Exercise = For the entries below, work out how many lines include the string "filter", then write only that number.

The data =
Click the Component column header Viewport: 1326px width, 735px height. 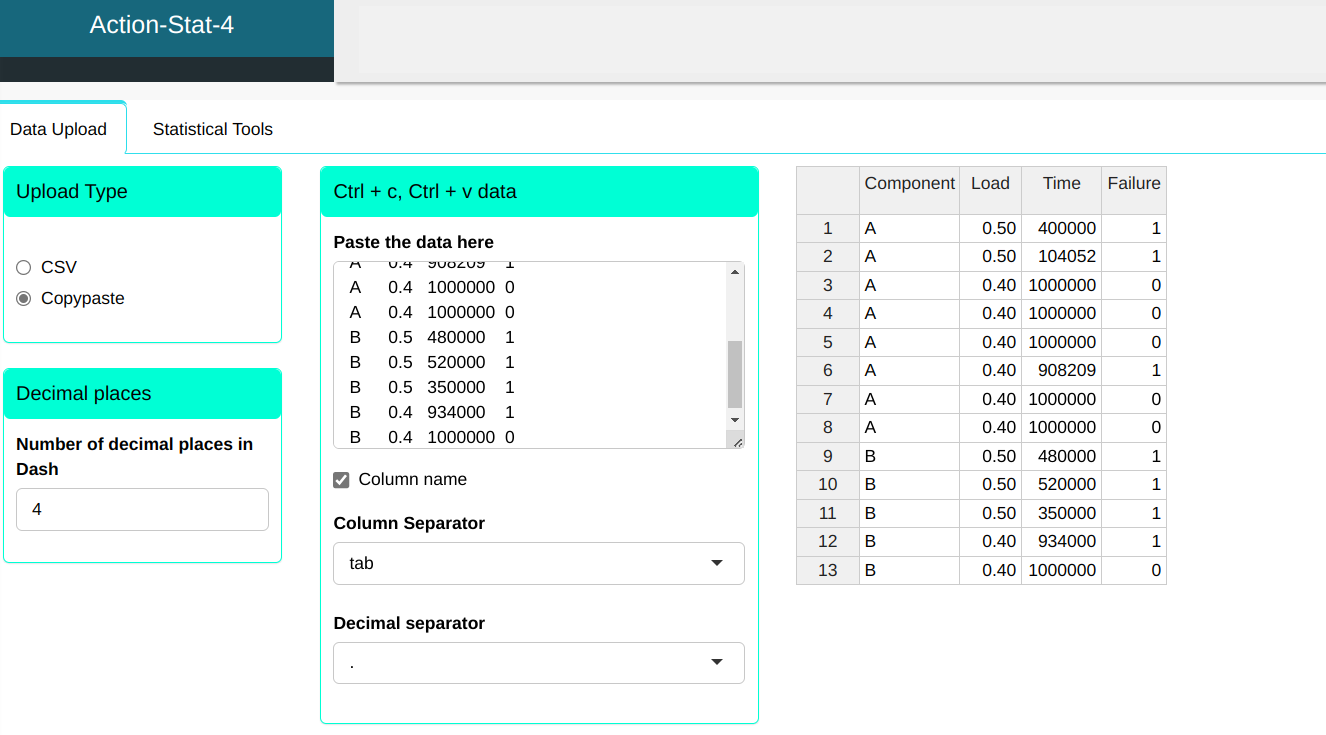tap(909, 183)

...

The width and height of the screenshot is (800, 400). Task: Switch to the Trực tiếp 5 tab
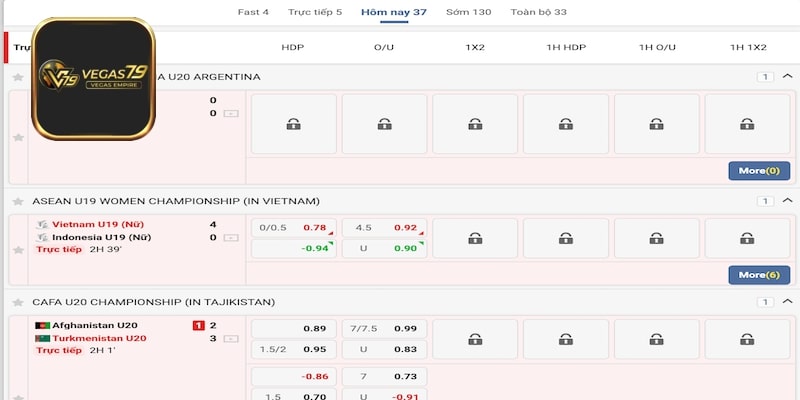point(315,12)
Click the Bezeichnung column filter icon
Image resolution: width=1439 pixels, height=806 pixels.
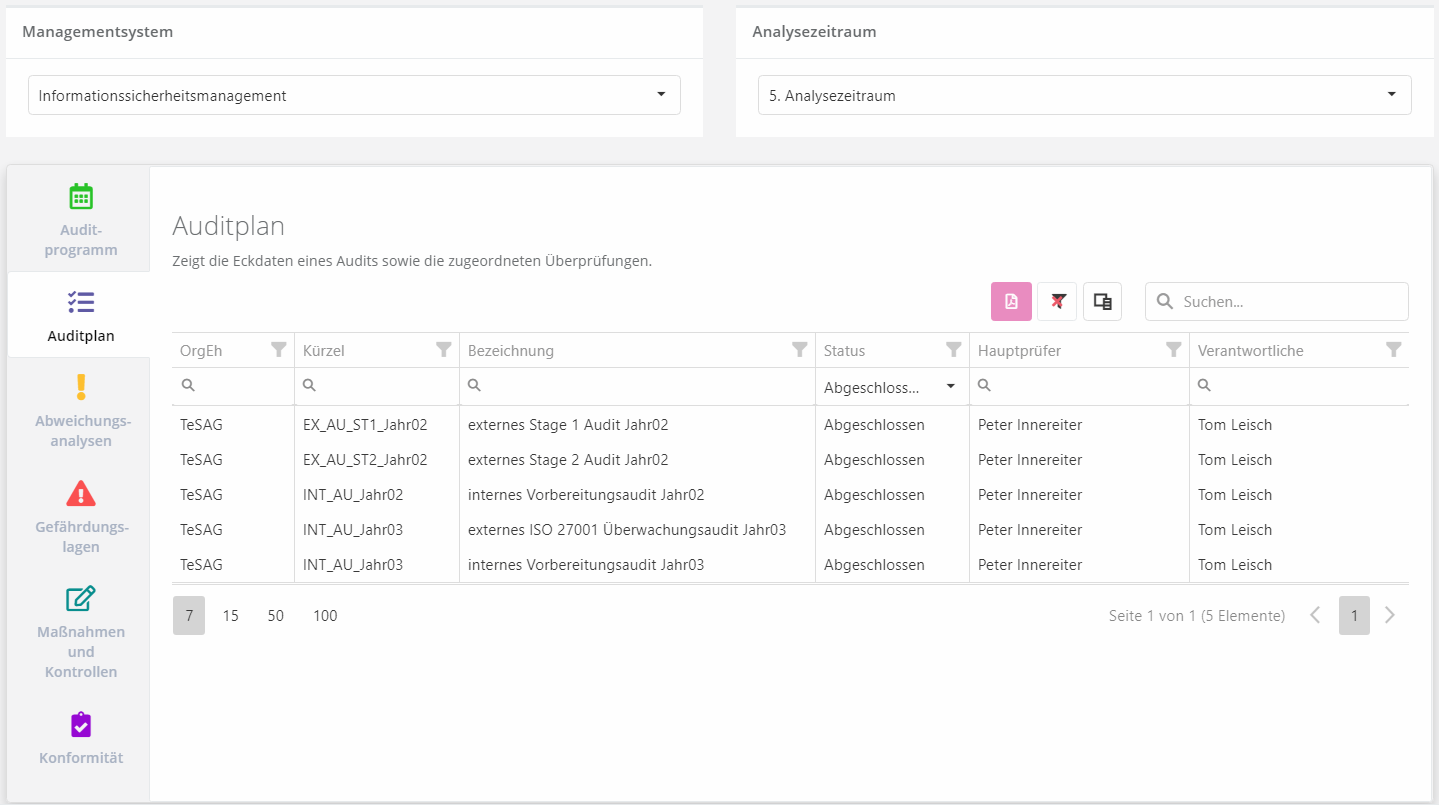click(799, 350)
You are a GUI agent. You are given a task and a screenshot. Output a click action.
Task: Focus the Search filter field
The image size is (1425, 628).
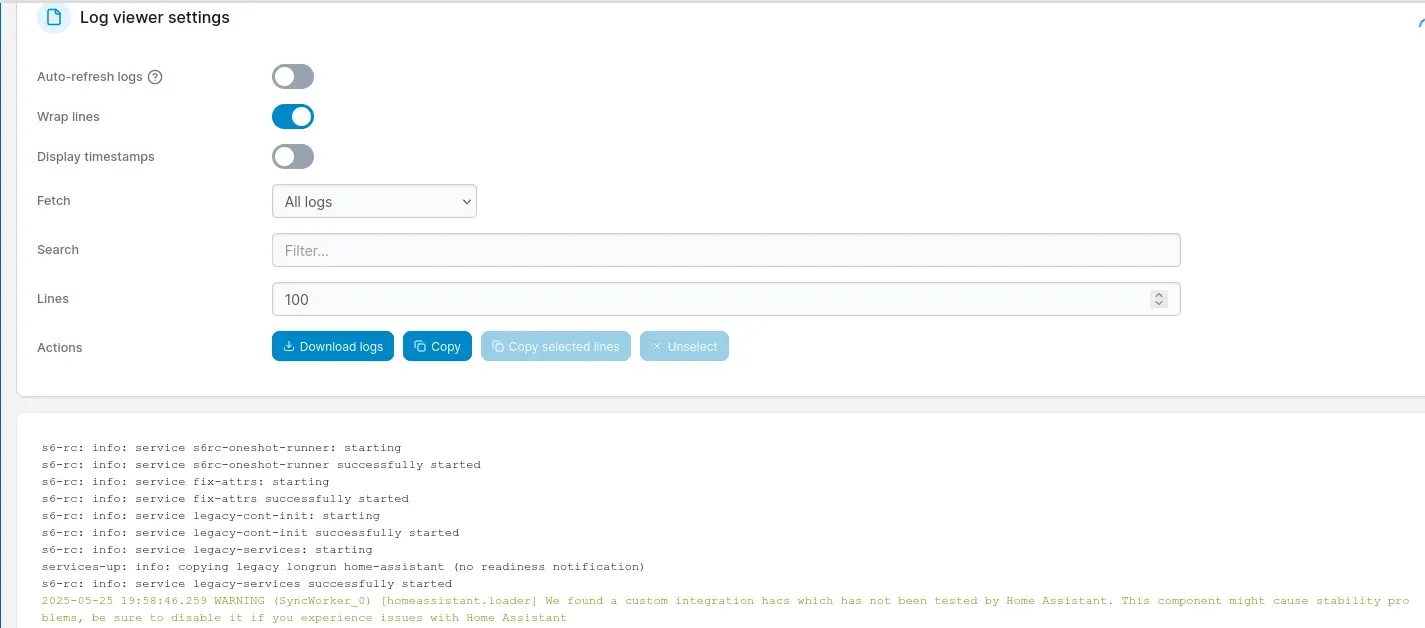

* * *

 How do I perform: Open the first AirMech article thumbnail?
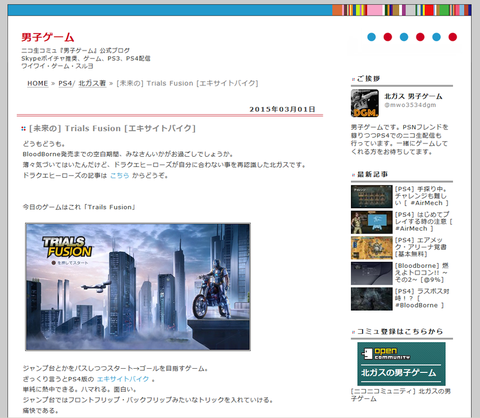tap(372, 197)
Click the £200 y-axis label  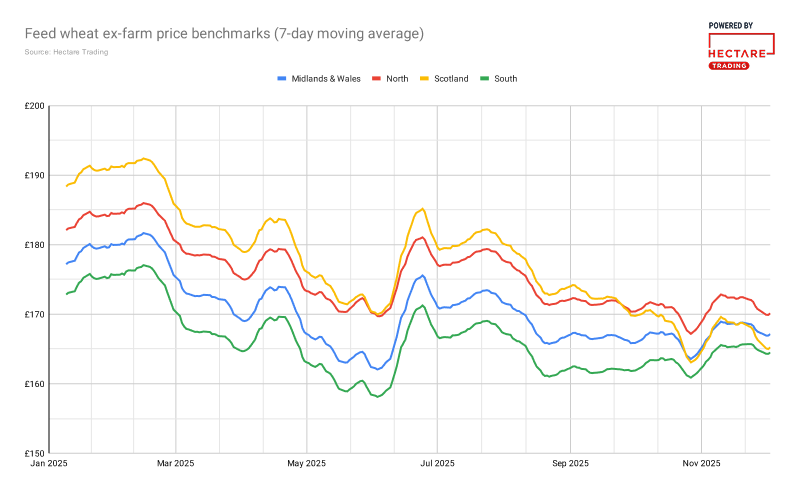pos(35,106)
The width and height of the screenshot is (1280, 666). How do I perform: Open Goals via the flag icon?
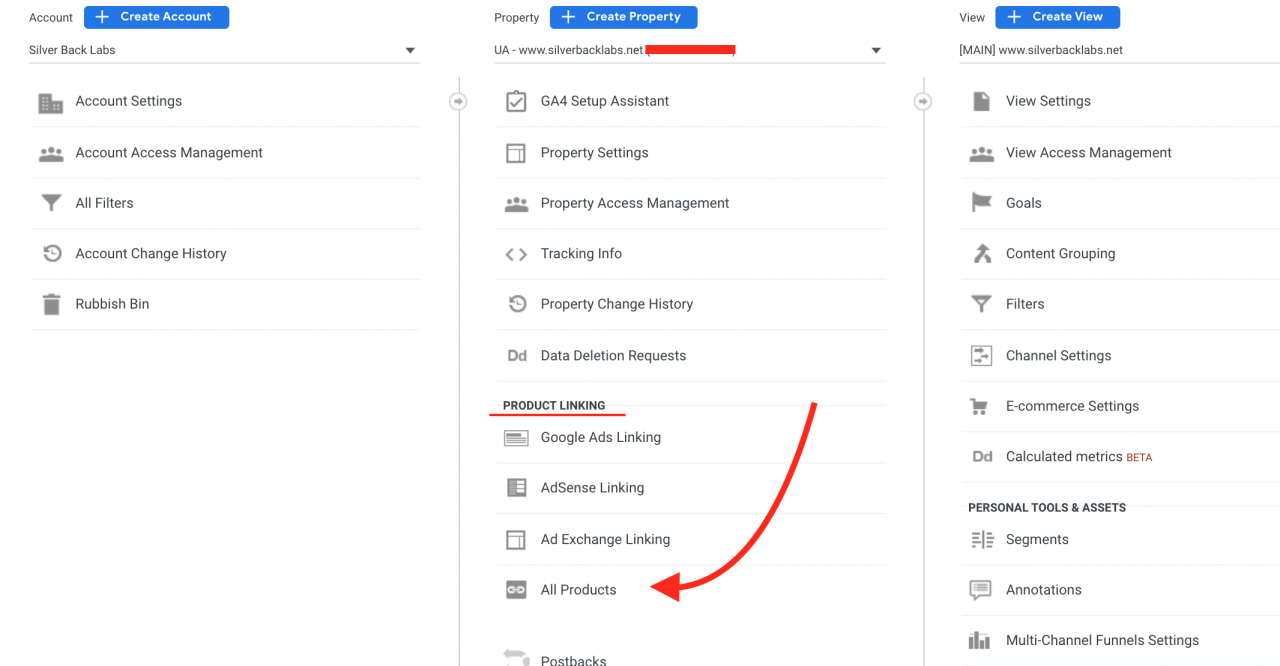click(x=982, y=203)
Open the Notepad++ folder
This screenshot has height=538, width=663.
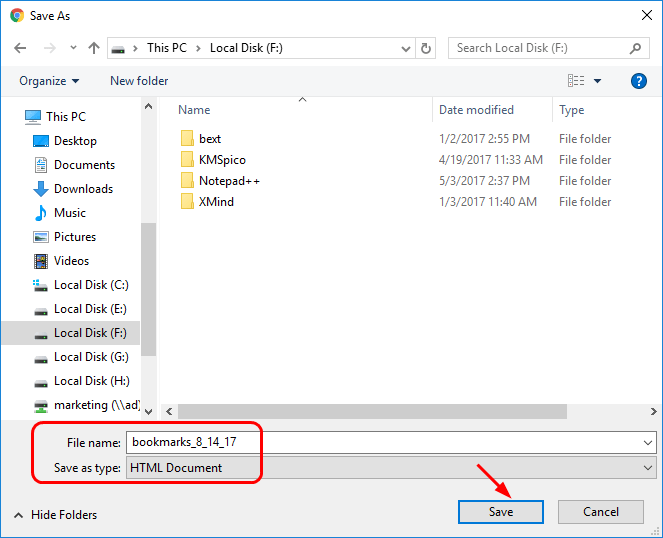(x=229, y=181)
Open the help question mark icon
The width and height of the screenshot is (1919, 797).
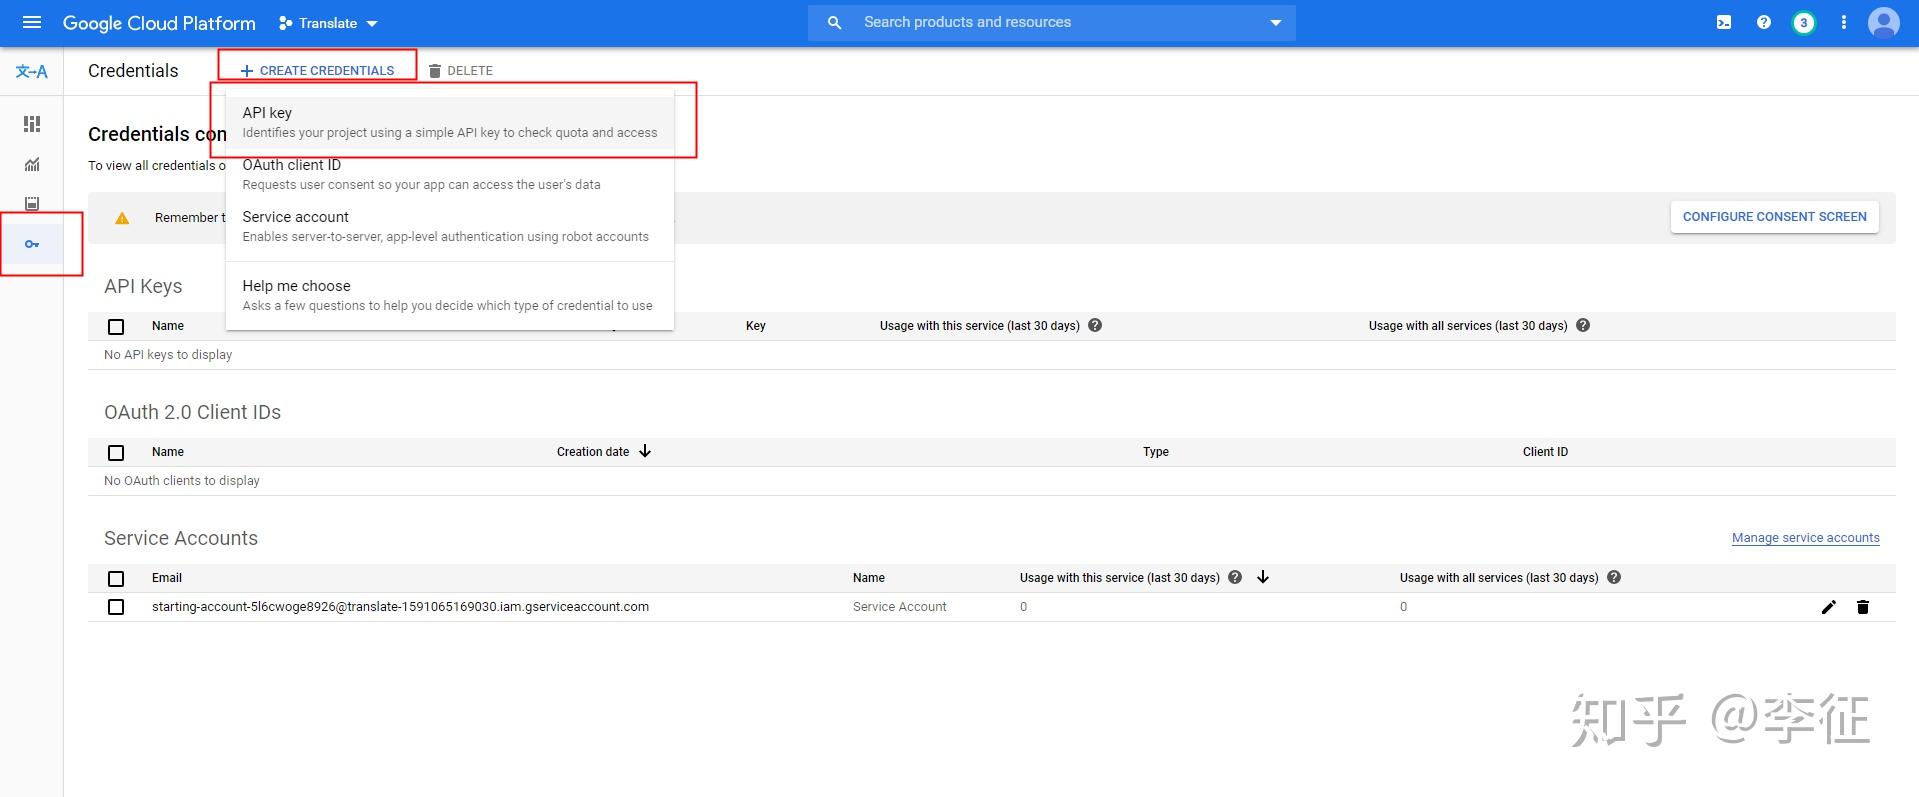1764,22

Your response = 2